Asking the Big Questions
Eternal Treblinka: Our Treatment of Animals and the
Holocaust, by Charles Patterson (New York: Lantern Books, 2002). 296 pages,
$20.

In a recent interview, Richard Schwartz asked Charles Patterson whether
Charles expected his new book Eternal Treblinka to be controversial. His
response was that he wasn’t sure — "I don't know if I should get ready
to take a bow, or hide under the bed." He might want to be prepared to do
both: this is the most important book on human treatment of animals since Animal
Liberation.
Eternal Treblinka compares the abuse of animals with the Holocaust.
Patterson’s analysis is straightforward: he does not base his analysis on a
claim of moral equivalence between the Holocaust and factory farms, but
rather on a factual connection. The techniques, knowledge, attitudes, and
experience gained in the human exploitation of animals were instrumental not
only in the Holocaust, but in a broader sense were instrumental toward all kinds
of exploitation of humans, including war, slavery, and colonialism. The
industrialized assembly-line slaughter of animals provided the model, in several
important ways, for the industrialized slaughter of humans in the Holocaust.
Henry Ford not only got the assembly-line model from Chicago slaughterhouses,
but also helped spread anti-Semitic literature throughout Europe. Patterson
concludes with some "echoes" of the Holocaust — animal advocates who
were victims of the Holocaust (like Alex Hershaft) or who lost relatives in the
Holocaust (like Peter Singer), and even some Germans as well. They saw the
horror and determined to work to prevent and stop future horrors.

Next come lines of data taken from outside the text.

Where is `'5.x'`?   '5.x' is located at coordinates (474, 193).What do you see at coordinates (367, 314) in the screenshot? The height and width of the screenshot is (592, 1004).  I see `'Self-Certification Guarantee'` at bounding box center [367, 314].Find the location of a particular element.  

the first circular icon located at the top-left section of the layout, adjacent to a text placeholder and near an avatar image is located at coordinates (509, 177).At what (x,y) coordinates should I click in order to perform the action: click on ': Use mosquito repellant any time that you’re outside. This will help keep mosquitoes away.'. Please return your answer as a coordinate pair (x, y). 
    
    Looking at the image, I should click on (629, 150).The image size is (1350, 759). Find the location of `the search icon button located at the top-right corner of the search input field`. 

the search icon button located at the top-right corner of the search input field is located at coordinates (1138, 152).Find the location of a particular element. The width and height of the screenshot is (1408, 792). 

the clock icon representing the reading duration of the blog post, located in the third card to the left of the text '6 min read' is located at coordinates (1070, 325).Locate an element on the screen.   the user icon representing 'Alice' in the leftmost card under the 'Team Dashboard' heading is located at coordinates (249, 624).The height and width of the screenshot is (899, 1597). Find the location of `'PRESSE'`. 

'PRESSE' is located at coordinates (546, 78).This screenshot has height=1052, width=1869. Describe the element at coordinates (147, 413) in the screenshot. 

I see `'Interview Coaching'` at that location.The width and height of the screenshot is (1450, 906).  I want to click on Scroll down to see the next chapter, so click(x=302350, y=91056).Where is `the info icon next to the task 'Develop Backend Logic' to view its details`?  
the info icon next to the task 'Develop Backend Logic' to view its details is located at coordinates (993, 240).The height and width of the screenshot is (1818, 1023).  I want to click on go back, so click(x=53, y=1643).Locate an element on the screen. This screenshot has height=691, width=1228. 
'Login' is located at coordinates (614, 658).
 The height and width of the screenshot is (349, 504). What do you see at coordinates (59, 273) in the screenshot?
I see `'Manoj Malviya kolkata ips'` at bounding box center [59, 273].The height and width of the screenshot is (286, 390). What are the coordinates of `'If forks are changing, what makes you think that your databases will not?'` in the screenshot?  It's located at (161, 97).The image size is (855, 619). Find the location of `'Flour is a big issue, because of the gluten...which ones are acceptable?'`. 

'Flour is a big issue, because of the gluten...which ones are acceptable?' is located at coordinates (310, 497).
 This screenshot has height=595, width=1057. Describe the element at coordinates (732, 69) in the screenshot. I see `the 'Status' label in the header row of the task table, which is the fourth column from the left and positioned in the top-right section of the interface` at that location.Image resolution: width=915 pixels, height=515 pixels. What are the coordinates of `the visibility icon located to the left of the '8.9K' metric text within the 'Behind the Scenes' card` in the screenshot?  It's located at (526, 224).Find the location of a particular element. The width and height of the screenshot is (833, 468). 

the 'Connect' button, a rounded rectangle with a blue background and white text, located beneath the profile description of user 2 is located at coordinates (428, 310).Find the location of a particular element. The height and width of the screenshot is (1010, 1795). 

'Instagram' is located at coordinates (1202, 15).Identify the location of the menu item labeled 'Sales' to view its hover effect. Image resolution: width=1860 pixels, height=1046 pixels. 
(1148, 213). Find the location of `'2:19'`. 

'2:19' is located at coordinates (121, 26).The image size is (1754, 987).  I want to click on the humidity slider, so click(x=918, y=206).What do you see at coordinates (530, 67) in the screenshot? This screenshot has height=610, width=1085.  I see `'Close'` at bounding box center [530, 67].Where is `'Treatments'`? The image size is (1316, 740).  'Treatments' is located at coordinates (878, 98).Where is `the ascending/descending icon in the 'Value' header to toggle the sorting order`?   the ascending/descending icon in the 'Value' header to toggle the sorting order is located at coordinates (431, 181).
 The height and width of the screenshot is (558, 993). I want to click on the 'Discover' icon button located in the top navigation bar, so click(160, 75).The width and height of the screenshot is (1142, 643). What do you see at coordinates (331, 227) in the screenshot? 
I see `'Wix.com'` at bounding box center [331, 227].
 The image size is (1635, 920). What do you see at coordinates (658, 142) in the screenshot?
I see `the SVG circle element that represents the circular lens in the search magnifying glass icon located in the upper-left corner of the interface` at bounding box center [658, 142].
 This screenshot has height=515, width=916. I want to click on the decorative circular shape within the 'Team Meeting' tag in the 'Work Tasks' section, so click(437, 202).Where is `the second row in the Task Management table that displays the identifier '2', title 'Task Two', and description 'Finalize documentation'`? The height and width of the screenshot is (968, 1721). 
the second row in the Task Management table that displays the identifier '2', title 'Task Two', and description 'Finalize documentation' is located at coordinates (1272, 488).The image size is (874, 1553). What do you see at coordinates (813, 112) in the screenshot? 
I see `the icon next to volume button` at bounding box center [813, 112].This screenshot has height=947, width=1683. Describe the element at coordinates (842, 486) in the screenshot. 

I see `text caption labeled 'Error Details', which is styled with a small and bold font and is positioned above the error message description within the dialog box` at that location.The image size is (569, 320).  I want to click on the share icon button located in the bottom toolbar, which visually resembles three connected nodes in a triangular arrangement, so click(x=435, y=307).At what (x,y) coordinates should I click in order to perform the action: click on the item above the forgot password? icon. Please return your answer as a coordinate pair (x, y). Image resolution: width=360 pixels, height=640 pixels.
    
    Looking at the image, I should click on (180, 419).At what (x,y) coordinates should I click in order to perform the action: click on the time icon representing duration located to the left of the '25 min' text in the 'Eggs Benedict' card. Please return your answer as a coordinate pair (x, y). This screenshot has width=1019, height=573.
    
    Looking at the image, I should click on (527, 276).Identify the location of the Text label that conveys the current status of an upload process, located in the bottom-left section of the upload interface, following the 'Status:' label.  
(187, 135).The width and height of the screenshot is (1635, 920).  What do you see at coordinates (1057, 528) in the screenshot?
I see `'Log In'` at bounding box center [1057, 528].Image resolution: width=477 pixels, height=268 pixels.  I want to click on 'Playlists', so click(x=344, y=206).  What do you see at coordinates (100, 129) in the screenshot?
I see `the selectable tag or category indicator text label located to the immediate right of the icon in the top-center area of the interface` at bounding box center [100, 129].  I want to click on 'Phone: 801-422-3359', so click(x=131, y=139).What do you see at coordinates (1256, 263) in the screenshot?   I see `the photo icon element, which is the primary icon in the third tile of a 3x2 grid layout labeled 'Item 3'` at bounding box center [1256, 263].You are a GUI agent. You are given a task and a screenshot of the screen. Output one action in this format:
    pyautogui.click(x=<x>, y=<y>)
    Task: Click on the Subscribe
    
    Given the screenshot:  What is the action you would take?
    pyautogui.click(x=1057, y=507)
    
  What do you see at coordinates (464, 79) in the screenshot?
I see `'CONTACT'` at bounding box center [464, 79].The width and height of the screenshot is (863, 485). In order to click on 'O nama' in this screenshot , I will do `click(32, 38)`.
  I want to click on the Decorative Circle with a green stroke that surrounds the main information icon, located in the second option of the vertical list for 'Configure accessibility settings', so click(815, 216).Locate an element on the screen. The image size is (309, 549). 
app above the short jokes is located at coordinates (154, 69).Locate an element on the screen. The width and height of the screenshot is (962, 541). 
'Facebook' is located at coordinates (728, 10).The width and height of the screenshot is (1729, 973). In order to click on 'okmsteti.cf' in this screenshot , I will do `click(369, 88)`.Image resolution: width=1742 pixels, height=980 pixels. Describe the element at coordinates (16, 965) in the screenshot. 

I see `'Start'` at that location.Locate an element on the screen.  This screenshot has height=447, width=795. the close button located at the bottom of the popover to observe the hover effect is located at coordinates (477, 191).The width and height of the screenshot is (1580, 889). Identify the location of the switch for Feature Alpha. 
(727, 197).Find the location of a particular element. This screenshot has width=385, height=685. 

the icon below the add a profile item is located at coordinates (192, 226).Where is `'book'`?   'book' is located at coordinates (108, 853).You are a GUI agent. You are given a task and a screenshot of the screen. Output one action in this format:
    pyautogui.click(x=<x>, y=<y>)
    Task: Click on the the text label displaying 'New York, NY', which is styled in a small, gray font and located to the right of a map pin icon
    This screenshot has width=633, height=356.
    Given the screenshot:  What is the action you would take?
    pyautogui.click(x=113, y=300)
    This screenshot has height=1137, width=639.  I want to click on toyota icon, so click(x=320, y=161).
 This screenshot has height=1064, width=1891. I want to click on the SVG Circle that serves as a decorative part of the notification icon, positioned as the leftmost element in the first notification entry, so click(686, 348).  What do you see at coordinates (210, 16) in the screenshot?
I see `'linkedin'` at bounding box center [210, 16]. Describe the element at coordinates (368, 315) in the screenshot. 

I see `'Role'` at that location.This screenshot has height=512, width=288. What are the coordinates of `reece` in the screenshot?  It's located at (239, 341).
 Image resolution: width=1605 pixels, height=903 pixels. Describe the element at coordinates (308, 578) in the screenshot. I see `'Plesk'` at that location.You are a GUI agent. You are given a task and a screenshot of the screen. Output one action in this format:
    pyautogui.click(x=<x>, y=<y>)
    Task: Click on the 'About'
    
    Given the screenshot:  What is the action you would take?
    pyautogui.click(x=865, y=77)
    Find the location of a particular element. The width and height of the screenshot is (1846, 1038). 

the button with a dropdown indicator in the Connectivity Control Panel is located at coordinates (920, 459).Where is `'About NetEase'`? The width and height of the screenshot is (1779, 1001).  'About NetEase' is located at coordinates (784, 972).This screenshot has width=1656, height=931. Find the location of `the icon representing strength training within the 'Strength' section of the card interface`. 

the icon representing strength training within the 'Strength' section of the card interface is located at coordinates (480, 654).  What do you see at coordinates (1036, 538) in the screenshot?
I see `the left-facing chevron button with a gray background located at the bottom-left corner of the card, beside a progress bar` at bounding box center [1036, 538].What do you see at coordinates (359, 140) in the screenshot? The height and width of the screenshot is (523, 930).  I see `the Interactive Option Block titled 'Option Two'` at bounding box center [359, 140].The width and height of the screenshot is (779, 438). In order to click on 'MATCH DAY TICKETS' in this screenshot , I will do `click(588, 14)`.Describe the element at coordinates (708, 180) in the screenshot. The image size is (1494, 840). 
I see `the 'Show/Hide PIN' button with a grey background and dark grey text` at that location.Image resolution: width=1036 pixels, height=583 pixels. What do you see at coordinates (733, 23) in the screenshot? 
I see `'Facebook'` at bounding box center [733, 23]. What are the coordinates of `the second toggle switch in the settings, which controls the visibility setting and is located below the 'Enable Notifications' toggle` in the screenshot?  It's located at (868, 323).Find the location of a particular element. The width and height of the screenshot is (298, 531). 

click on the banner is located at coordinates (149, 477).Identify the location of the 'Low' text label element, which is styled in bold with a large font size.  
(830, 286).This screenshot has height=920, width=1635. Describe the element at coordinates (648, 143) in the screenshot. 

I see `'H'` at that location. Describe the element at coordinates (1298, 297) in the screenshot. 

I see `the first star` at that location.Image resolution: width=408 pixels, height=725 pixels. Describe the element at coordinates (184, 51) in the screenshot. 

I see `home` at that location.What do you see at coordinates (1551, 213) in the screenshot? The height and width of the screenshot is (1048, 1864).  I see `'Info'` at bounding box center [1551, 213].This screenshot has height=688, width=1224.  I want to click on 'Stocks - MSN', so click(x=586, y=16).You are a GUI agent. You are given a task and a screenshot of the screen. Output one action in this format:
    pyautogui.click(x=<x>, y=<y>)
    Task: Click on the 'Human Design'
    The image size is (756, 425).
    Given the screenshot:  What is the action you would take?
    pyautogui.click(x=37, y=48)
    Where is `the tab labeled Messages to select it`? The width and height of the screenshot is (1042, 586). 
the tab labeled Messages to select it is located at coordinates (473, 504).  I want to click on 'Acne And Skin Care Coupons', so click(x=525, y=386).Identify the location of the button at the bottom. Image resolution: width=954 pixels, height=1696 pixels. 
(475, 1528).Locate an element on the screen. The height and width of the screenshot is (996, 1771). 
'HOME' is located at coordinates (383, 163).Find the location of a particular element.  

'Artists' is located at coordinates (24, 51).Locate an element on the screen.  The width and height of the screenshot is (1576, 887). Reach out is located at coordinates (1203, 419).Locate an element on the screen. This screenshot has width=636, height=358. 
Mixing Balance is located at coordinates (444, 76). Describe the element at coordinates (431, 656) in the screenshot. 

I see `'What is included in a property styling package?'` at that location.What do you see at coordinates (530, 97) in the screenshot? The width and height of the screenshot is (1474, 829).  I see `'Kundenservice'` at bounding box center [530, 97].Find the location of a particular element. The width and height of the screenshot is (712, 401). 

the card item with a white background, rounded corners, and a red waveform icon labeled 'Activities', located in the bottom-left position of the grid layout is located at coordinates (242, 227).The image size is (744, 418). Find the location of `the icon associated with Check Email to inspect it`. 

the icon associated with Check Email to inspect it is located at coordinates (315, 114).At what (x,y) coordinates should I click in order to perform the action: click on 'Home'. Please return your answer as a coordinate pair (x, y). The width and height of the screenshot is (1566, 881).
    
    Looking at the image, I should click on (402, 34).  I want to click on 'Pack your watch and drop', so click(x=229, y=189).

So far as treatment of animals is concerned, there is little here that
will surprise vegetarians. Castration, mutilation, confinement, the
slaughterhouse — you’ve heard it all before, and you’ve probably lectured
some of your meat-eating friends about it as well. What will surprise many
vegetarians is the way humans treat other humans. While the book may not force
vegetarians to re-evaluate their attitude toward animals, it will force us to
re-evaluate our attitudes towards humans. Patterson states that
"[Hitler’s] worldview lives on in the land of the victors." In light
of this conclusion, what precisely do we share with American culture?
We must walk a fine line here. After reading Eternal Treblinka, the
differences between Nazi Germany and modern America suddenly seem to be just a
bit less. Aren’t terrorism, genocide, nuclear attacks on cities, and the
killing of billions of innocent creatures, all part of a single network of
violence? Shouldn’t we resist this whole arrangement? On the other hand, we
need to find some common ground and some compassion for everyone in this violent
system. Do we not benefit from this economic system and enjoy unprecedented
civil liberties? Were not many of us meat-eaters once, and are not many of our
friends still perpetrators, bystanders, and victims in this system? Patterson
does not offer any pat answers, but his book has clearly posed the problem, and
that is what makes this a great book.